[Your goal] Rewrite the records below, replacing every instance of "screenshot" with "screen capture" and leaving everything else unchanged. Omit the pictures from your version.

## begin Data

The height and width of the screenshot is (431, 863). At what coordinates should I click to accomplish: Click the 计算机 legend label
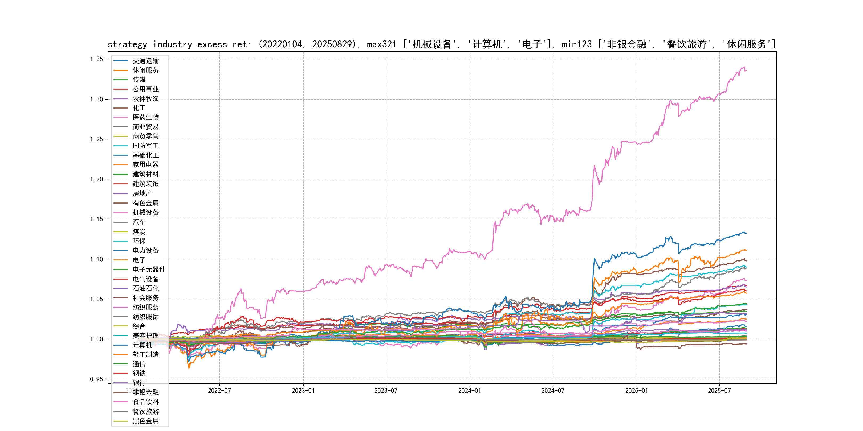142,345
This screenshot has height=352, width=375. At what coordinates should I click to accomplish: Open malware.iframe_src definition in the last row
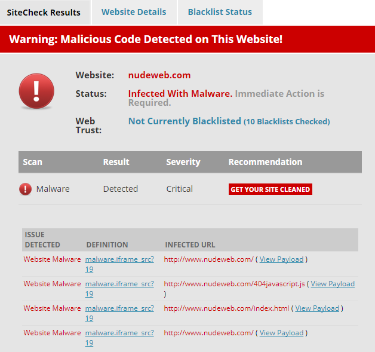(119, 333)

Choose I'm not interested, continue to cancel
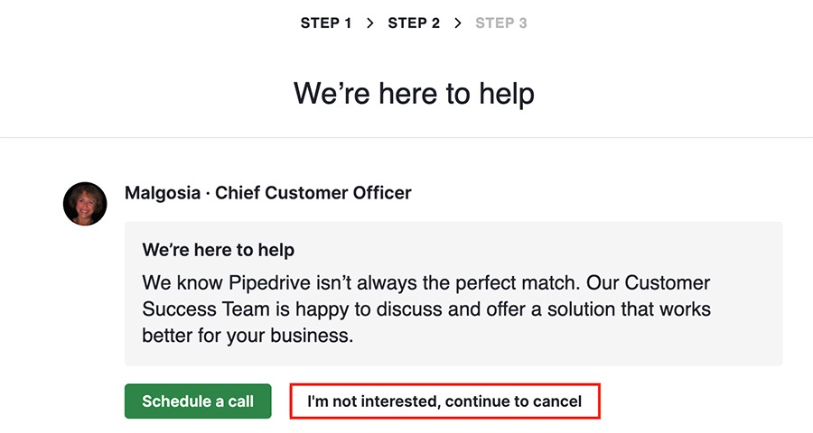click(444, 401)
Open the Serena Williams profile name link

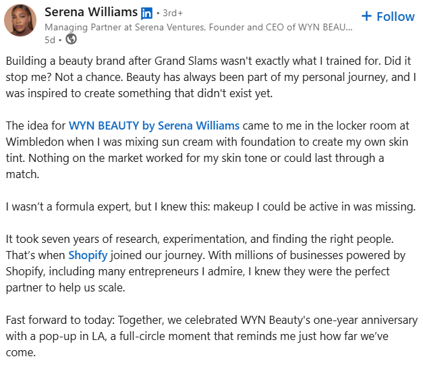(x=90, y=12)
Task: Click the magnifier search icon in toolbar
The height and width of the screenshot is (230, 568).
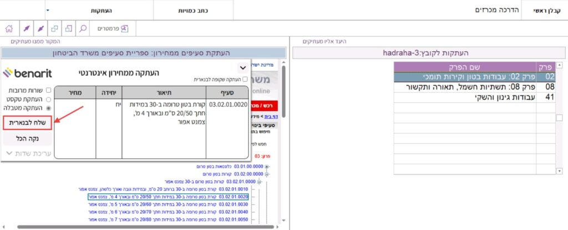Action: click(x=83, y=28)
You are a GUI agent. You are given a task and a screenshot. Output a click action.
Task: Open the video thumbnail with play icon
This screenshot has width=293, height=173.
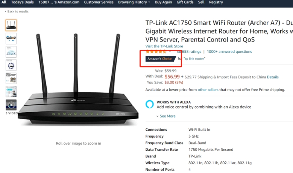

## end Data

[Response to the exercise]
The height and width of the screen capture is (431, 863). At what coordinates should I click to accomplish: Click the 计算机 legend label
142,345
This screen capture has height=352, width=375. At what coordinates should I click to accomplish: Open malware.iframe_src definition in the last row
(119, 333)

Choose I'm not interested, continue to cancel
click(444, 401)
Open the Serena Williams profile name link

(x=90, y=12)
Task: Click the magnifier search icon in toolbar
The height and width of the screen capture is (230, 568).
Action: click(x=83, y=28)
You are a GUI agent. You are given a task and a screen capture. Output a click action.
Task: Open the video thumbnail with play icon
This screen capture has width=293, height=173.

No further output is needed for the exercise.